1.2 Statement of the Problem
Immunization has proved to be one of the most important and cost-effective ways of ensuring child survival. It is therefore necessary to ensure that children from all backgrounds have access to immunization (WHO, 2012). In the past two decades immunization prevented an estimated 20 million deaths from vaccine-preventable infections globally. Despite these successes, much remains to be done. In 2015, an estimated 19.4 million infants worldwide were not reached with routine immunization services such as DTP3 vaccine. Around 60% of these children live in 10 countries: Angola, the Democratic Republic of the Congo, Ethiopia, India, Indonesia, Iraq, Nigeria, Pakistan, the Philippines, and Ukraine.
Monitoring data at subnational levels is critical to helping countries prioritize and tailor vaccination strategies and operational plans to address immunization gaps and reach every person with lifesaving vaccines.

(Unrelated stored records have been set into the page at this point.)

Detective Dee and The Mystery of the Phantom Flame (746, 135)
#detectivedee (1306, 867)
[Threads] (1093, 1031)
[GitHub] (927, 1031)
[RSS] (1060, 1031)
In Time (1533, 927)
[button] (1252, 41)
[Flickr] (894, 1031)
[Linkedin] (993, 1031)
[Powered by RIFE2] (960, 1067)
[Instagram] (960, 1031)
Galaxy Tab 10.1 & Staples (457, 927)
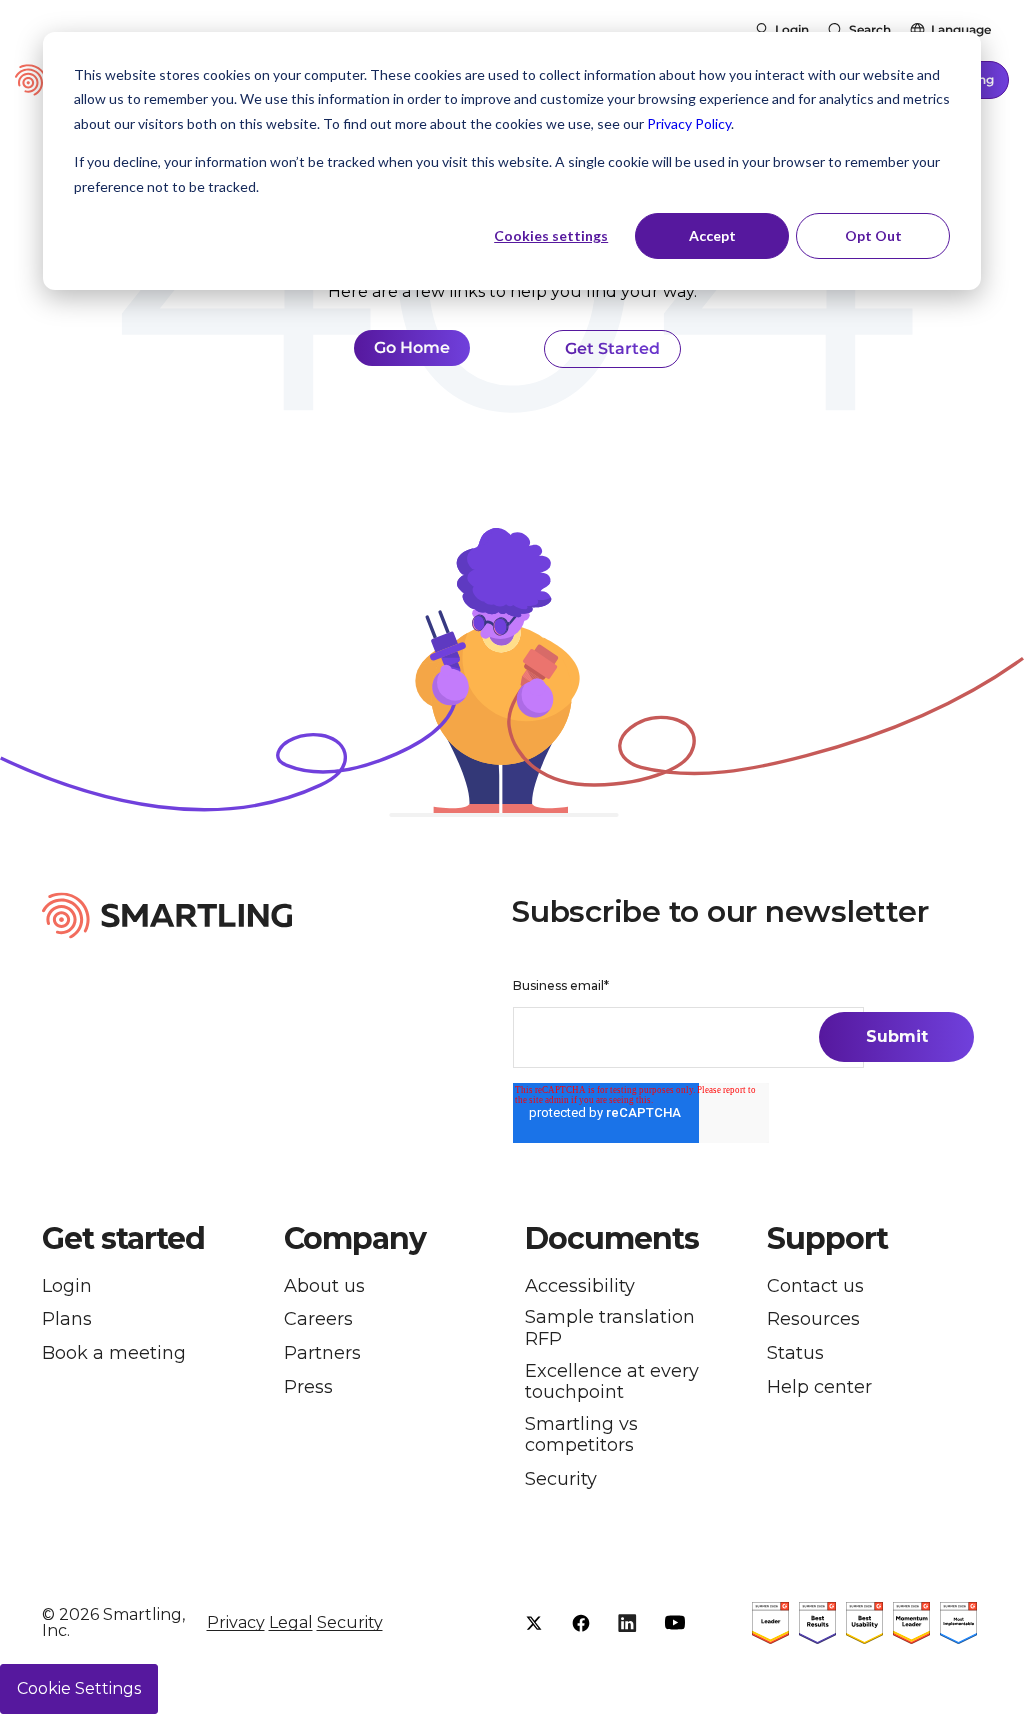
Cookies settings (551, 235)
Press (308, 1387)
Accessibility (580, 1286)
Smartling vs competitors (581, 1435)
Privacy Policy (689, 123)
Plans (67, 1319)
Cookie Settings (79, 1688)
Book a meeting (114, 1353)
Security (561, 1479)
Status (795, 1353)
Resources (813, 1319)
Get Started (612, 348)
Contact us (815, 1286)
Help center (819, 1387)
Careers (318, 1319)
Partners (322, 1353)
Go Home (412, 347)
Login (792, 29)
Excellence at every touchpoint (612, 1382)
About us (324, 1286)
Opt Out (873, 235)
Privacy (236, 1622)
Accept (712, 235)
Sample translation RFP (610, 1328)
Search (870, 29)
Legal (291, 1622)
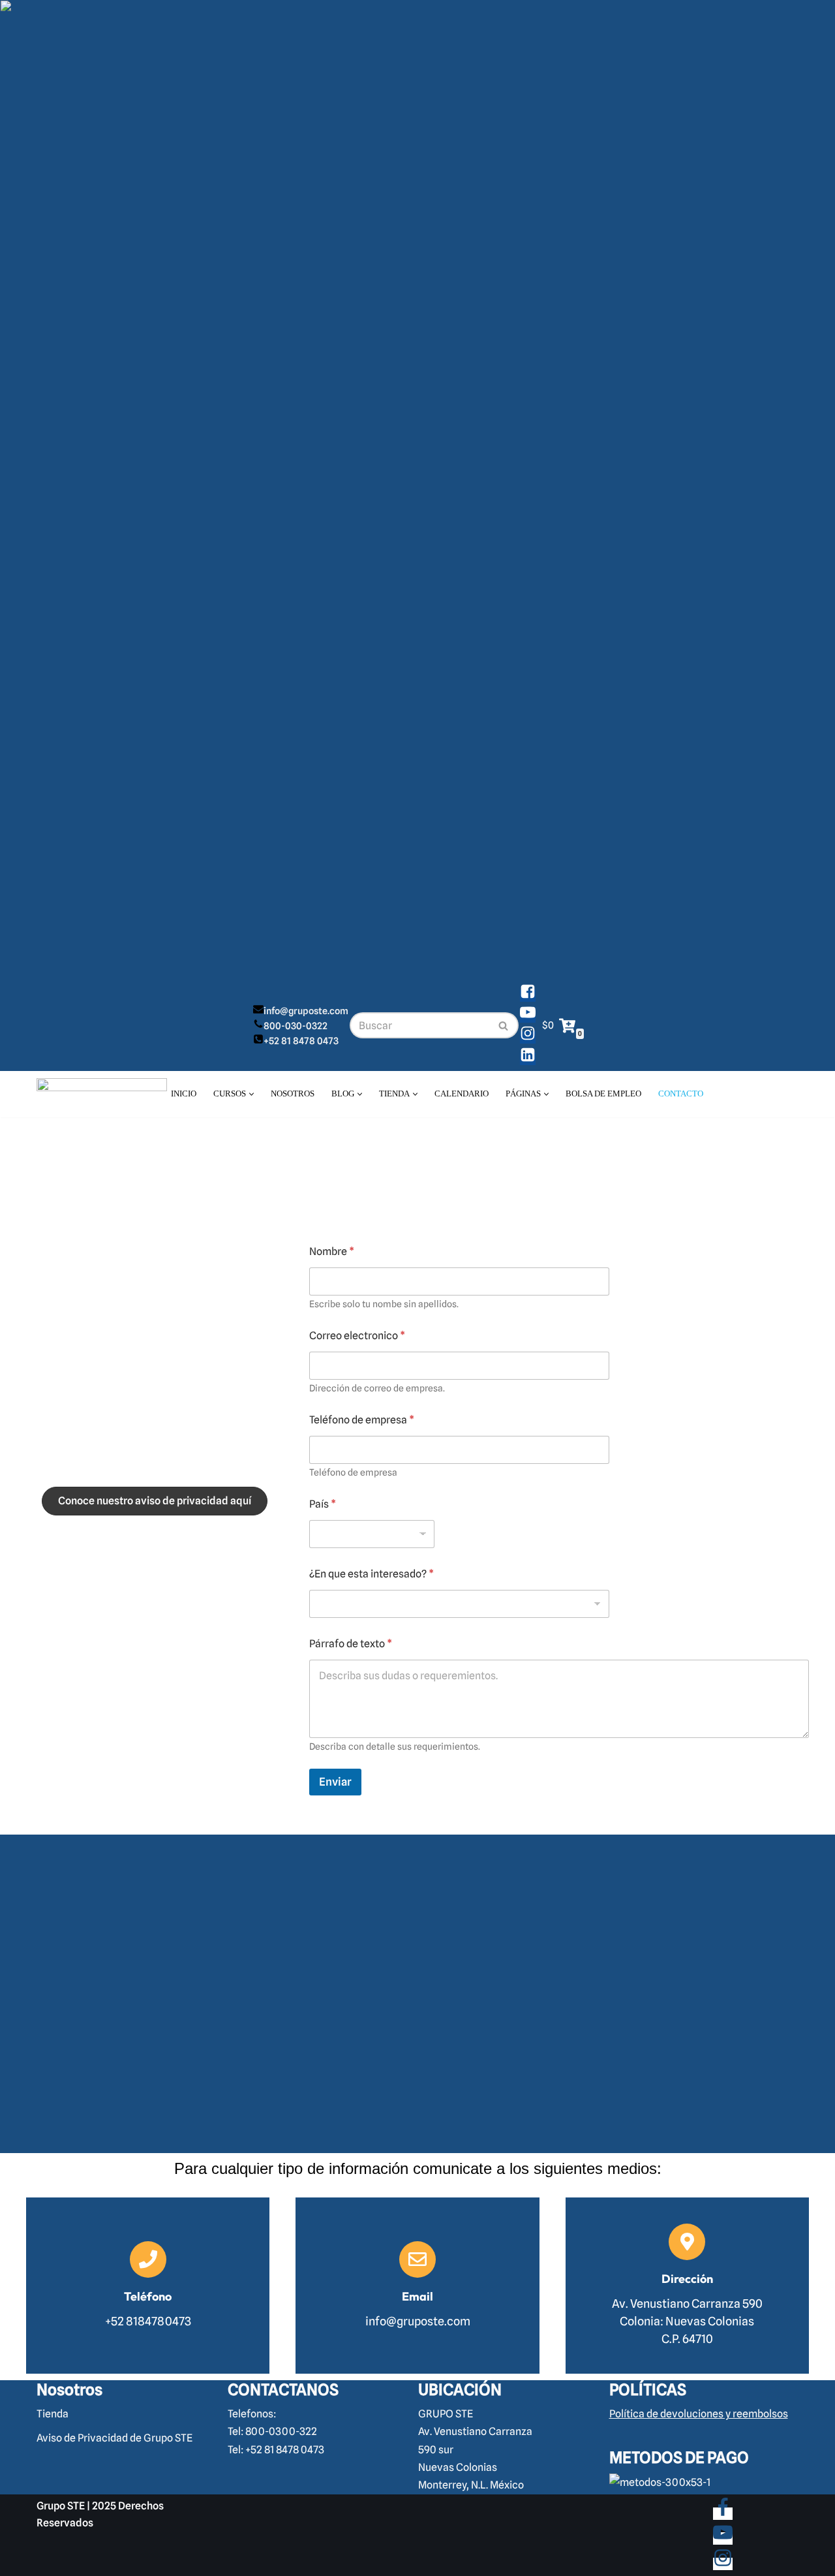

Slums are also affected by poor access to health facilities and therefore there is little or no information on the health status or health seeking behavior of slum dwellers. Kudan Town is an example where such a situation exists. There is very little information on the health seeking behavior, which includes immunization coverage of children, of people living within the area.
1.3 Research Question
1. What is the level of immunization status and coverage in Kudan Town
2. What are the effects of socio-demographic factors of mothers living in Kudan Town on the immunization coverage in children in Kudan Town
3. What is the level of immunization coverage in Kudan Town?
4. What are the challenges facing immunization of children in kudan Town?
1.4 Aim and Objectives
The aim of this research is to examine immunization coverage of children at Kudan Town.
The Specific Objectives of this research are to:
1. To assess the immunization status and coverage of children in Kudan Town
2. To analyse the effect of socio-demographic factors of mothers living in Kudan Town on the immunization coverage in children in Kudan Town
3. To examine the level of immunization coverage in Kudan Town.
4. To assess the challenges facing immunization of children in Kudan Town.
1.5 Scope of the Study
The study covers Kudan Town in Kudan LGA. It is made up of different wards which are: Kofar Fada, Kofar Gabas, Kofar Arewa, Sabon Gari Kudan, Ungwan Takalma, Belbelu, Ungwan Gana, Ungwan Makera, Ungwan Zabe, Kuka, Bakin Juga, Bakin Kasuwa, and Ungwan Tsauni. And is located in Kaduna state, the Northern part of Nigeria, the local government is having an estimated population of approximately 8706 people according to the 2006 national population census. The scope of this study surrounds the whole of Kudan Town.
1.3 Justification for the Study
This study sought to determine the immunization coverage in Kudan Town by collecting information on immunization status and factors associated with immunization coverage. The resulting information will be used to answer questions related to immunization coverage in the area, reasons for non/delayed immunization, and factors associated with immunization uptake in undeveloped area of Kudan Town. The results will also provide baseline data for other research studies on immunization in Kudan Town. The findings from this study will be useful to Kudan Wards Hospitals, and clinics in deciding on the best approach to use to increase or maintain coverage of immunization in the area.